What is being asked: Copy word for word, please, the lines of the entries below running from the one containing "资讯 (427, 26)" to the one containing "Naše Zingerlatka (49, 38)", both ends included.

______________________________

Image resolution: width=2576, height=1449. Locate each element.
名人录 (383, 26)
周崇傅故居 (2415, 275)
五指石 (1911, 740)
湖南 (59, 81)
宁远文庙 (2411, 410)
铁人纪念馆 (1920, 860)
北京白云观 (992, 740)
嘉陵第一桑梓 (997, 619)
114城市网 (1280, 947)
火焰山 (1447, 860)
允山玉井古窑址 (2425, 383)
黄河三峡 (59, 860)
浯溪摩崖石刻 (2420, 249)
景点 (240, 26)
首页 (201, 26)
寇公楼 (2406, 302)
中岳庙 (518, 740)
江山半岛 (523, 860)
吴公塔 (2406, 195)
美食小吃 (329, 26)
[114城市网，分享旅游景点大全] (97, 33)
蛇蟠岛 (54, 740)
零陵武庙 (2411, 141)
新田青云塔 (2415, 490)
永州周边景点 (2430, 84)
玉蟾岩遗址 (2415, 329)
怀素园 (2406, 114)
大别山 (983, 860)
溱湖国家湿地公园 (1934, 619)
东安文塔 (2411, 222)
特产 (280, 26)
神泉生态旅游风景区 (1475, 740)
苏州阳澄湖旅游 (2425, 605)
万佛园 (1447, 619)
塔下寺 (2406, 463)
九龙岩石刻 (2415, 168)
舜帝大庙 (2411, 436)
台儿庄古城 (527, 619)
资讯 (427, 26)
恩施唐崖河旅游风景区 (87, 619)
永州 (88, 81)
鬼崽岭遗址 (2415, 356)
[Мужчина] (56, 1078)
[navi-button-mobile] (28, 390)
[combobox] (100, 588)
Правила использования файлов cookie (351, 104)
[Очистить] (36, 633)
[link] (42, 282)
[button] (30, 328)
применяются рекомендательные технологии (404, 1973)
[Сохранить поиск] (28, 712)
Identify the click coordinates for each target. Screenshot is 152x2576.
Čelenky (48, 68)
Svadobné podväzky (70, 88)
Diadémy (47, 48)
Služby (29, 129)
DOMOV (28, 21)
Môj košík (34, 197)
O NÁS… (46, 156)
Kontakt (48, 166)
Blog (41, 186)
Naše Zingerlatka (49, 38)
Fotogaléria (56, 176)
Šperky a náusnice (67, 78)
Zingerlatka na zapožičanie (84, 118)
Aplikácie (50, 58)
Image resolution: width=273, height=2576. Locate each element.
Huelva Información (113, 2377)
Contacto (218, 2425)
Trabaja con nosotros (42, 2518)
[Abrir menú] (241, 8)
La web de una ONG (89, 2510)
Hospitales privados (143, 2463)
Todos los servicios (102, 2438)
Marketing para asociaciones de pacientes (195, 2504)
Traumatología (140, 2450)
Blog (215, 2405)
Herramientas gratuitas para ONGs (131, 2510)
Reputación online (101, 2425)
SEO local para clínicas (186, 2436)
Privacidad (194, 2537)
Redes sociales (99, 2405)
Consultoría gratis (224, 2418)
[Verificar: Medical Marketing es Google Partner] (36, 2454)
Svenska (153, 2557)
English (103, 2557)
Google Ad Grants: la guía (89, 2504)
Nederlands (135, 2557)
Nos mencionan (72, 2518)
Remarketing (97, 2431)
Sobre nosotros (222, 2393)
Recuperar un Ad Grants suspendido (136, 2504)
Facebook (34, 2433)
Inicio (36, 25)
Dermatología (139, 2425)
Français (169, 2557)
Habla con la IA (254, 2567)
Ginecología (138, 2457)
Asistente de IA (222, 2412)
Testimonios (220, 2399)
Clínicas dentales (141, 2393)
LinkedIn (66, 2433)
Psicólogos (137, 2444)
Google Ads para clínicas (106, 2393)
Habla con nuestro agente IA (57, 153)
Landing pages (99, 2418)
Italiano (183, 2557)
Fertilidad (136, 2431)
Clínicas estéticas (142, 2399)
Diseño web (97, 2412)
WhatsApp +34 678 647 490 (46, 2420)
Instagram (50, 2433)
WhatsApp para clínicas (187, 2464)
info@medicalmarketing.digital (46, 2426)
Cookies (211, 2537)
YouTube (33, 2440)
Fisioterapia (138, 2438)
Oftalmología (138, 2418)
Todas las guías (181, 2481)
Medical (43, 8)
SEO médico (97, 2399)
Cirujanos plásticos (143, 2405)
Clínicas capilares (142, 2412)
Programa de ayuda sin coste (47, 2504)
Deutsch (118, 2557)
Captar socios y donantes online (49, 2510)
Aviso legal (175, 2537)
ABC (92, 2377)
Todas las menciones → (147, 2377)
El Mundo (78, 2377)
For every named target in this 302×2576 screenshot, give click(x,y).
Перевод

______________________________

Problem solution:
资讯 (427, 26)
恩施唐崖河旅游风景区 (87, 619)
永州 (88, 81)
鬼崽岭遗址 (2415, 356)
[Мужчина] (56, 1078)
[navi-button-mobile] (28, 390)
[combobox] (100, 588)
Правила использования файлов cookie (351, 104)
[Очистить] (36, 633)
[link] (42, 282)
[button] (30, 328)
применяются рекомендательные технологии (404, 1973)
[Сохранить поиск] (28, 712)
Identify the click coordinates for each target. Screenshot is 152x2576.
Čelenky (48, 68)
Svadobné podväzky (70, 88)
Diadémy (47, 48)
Služby (29, 129)
DOMOV (28, 21)
Môj košík (34, 197)
O NÁS… (46, 156)
Kontakt (48, 166)
Blog (41, 186)
Naše Zingerlatka (49, 38)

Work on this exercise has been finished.